Task prompt | What is the number of lines below that include the string "field"? Provide that number alone.

Data items:

⟨

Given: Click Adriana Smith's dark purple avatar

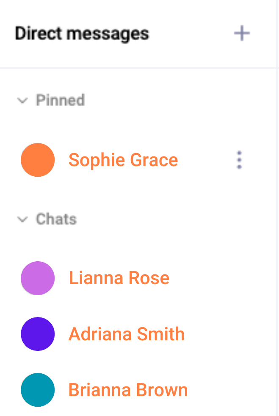Looking at the screenshot, I should (x=38, y=334).
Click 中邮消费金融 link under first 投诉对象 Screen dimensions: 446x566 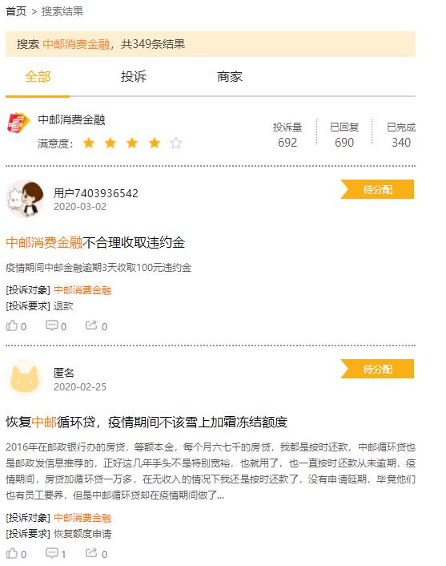pyautogui.click(x=82, y=290)
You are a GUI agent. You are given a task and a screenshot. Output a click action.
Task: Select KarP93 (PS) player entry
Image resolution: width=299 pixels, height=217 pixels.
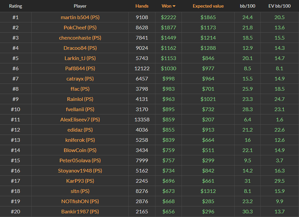80,181
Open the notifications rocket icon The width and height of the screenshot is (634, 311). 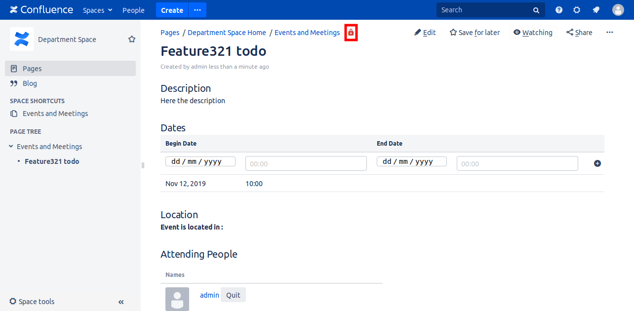(596, 10)
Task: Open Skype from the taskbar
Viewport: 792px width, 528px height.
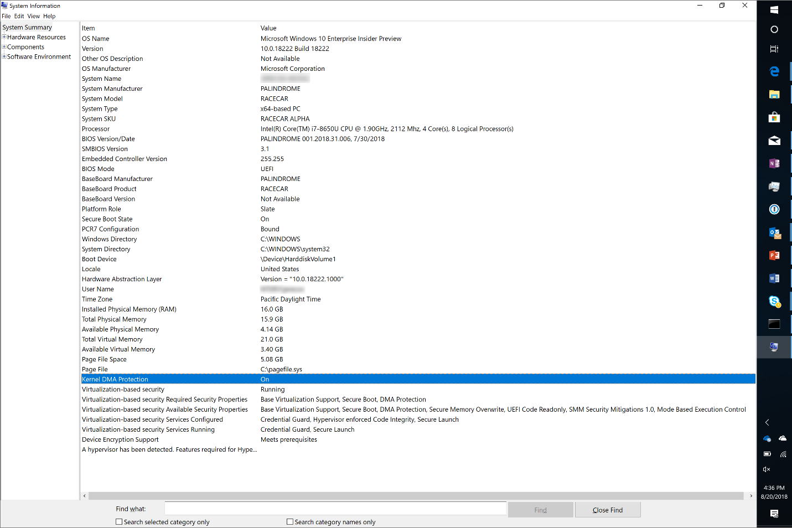Action: (774, 301)
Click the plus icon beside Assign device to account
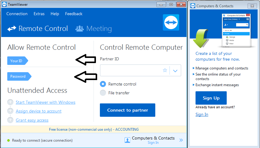 (x=10, y=111)
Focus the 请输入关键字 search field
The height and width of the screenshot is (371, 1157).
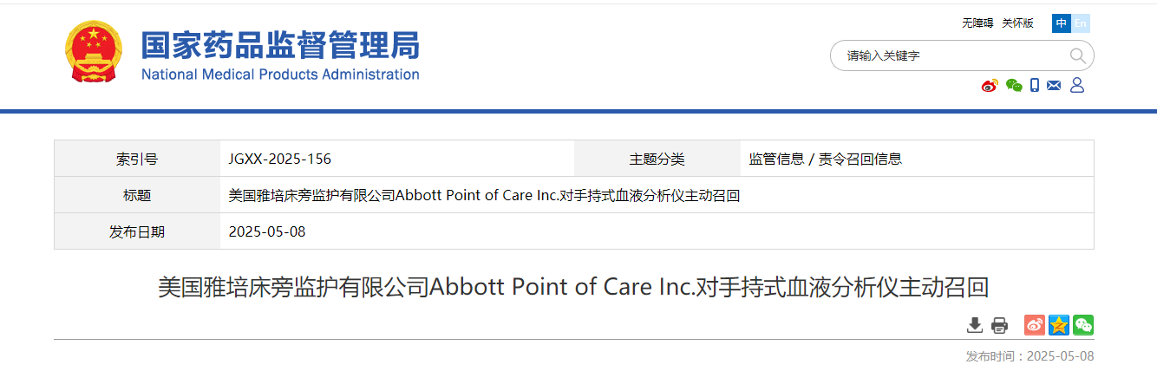coord(950,55)
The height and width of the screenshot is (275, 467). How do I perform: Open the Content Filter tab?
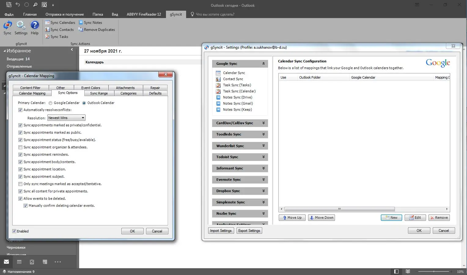[x=30, y=88]
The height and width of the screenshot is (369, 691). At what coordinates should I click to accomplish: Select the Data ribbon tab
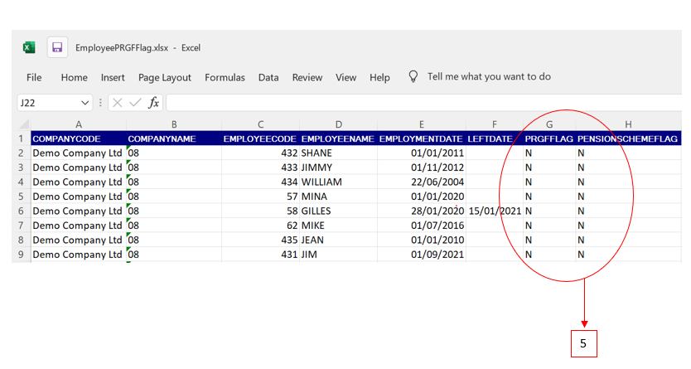coord(268,77)
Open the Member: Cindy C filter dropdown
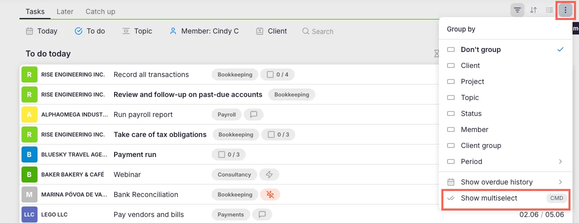 coord(204,31)
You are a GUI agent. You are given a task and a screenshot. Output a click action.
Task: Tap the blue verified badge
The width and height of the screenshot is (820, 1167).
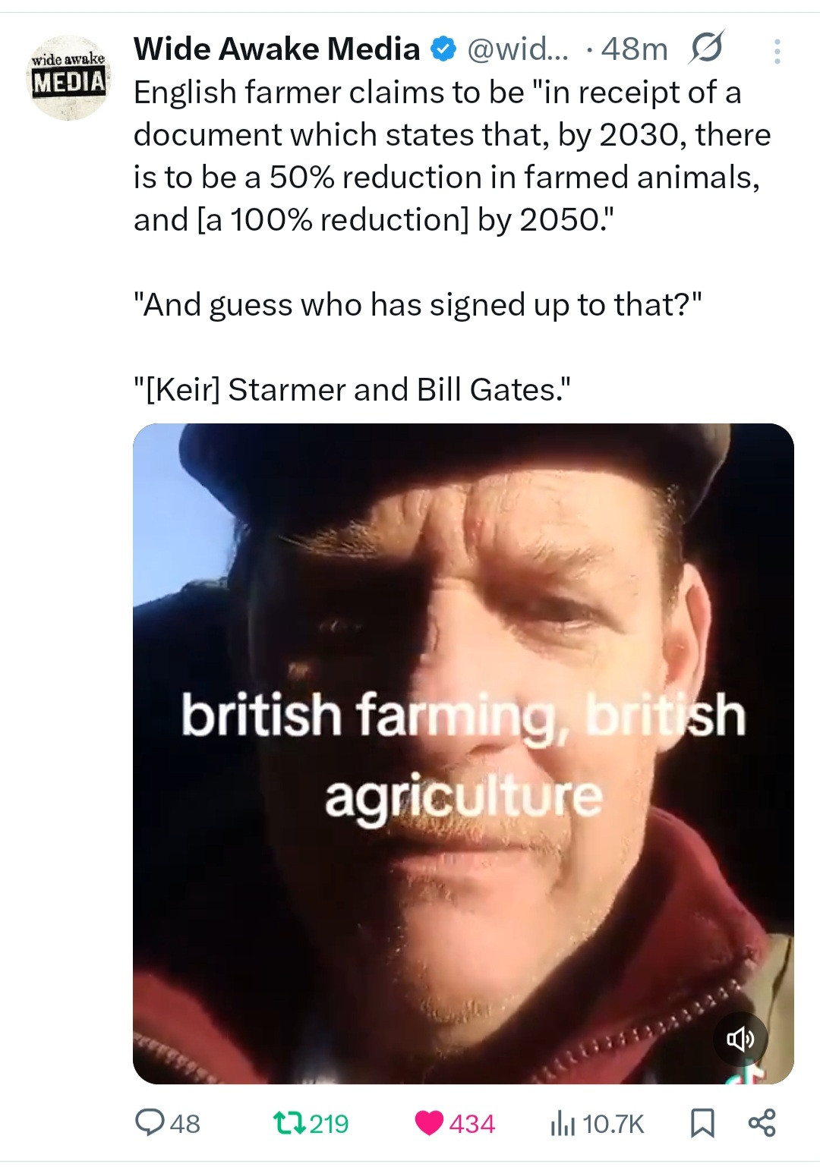pyautogui.click(x=443, y=50)
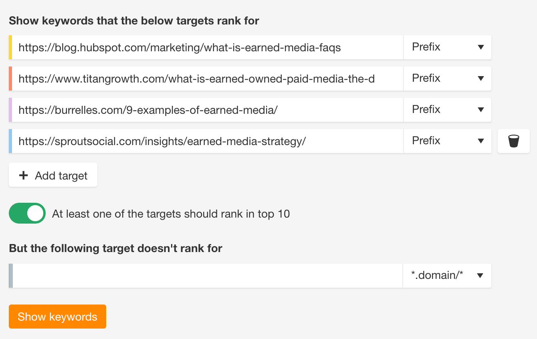Viewport: 537px width, 339px height.
Task: Click the yellow swatch beside the hubspot target
Action: 11,47
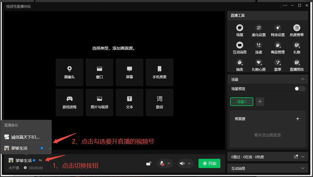Expand the 互动消息 panel at bottom
The width and height of the screenshot is (313, 177).
point(303,168)
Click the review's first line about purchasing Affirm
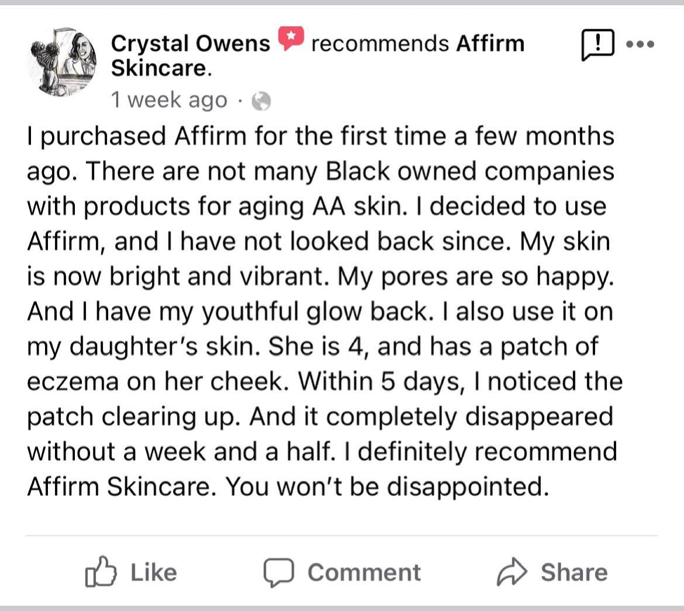The image size is (684, 611). (x=320, y=136)
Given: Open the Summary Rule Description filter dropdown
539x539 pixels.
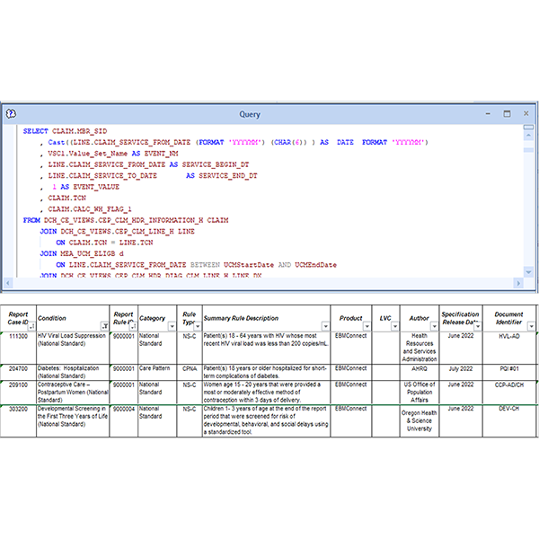Looking at the screenshot, I should 325,326.
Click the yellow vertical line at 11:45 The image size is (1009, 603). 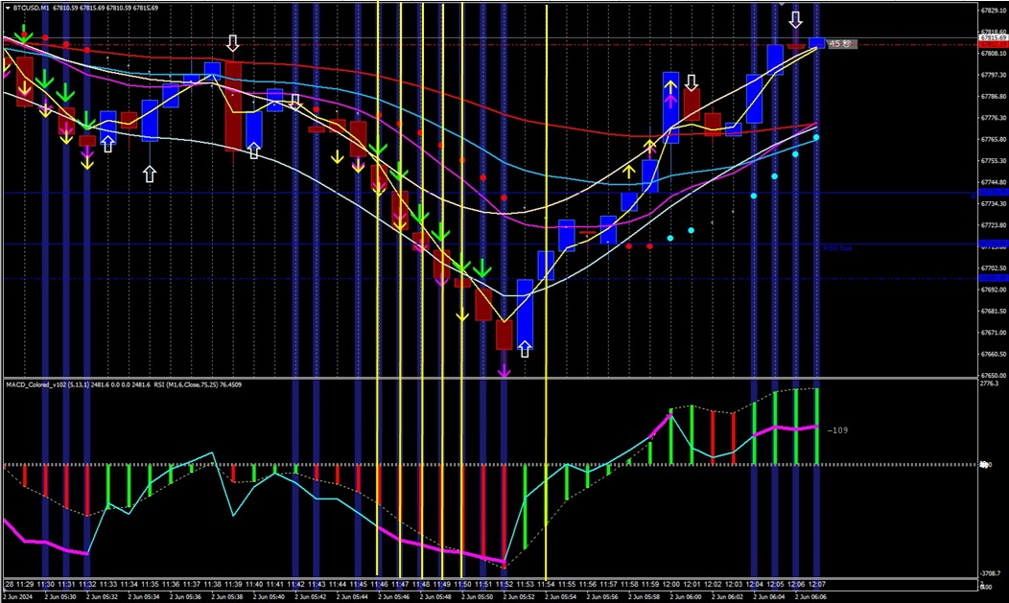tap(379, 288)
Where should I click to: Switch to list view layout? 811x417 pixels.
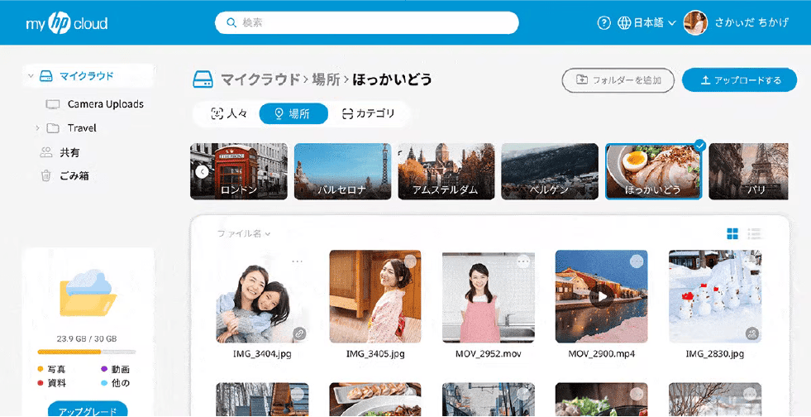(754, 234)
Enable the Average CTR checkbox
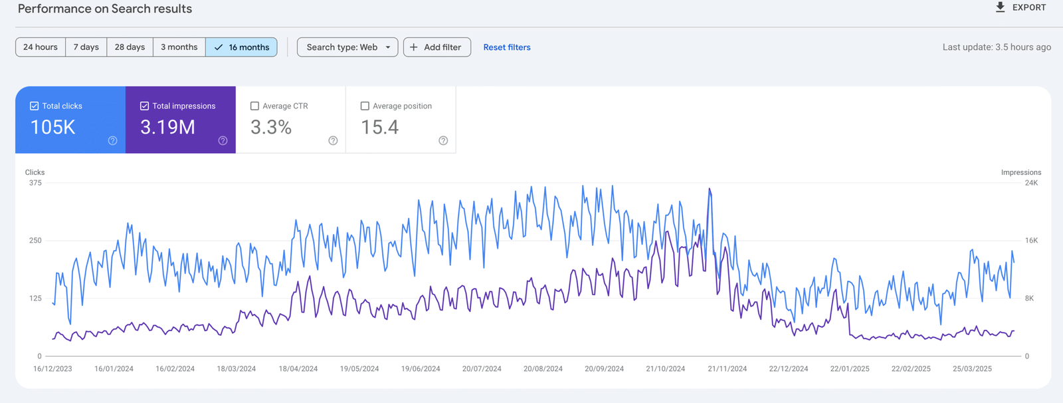The width and height of the screenshot is (1063, 403). [x=254, y=106]
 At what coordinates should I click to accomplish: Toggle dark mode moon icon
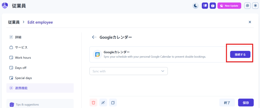pos(196,6)
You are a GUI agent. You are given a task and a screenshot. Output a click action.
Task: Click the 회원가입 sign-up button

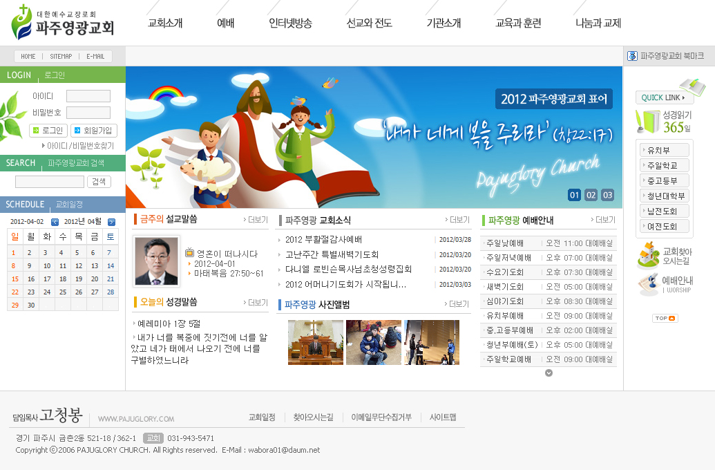[x=93, y=130]
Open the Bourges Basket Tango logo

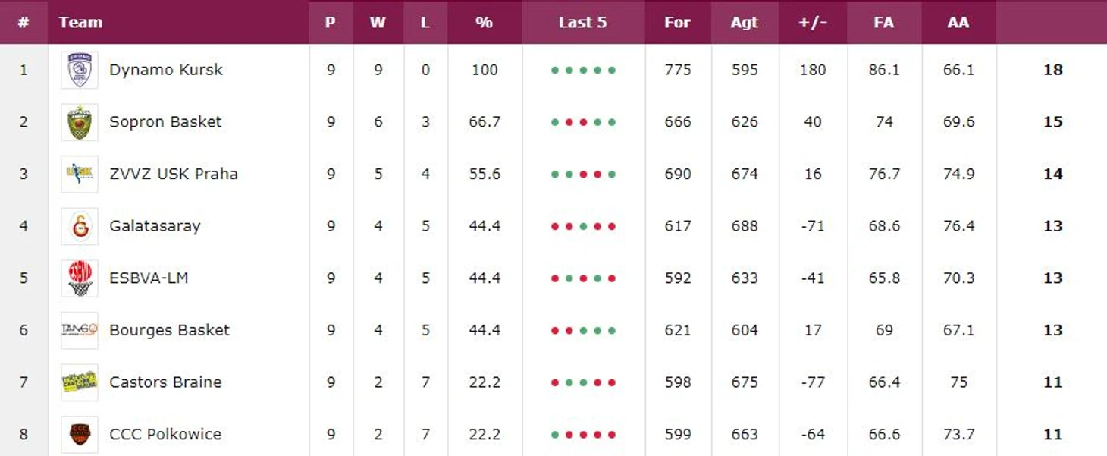[x=80, y=330]
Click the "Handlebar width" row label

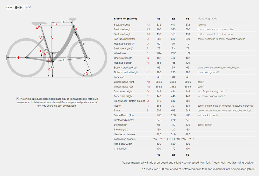click(123, 144)
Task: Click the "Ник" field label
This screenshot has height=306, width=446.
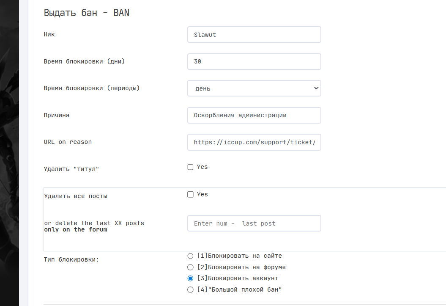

⟩

Answer box | 2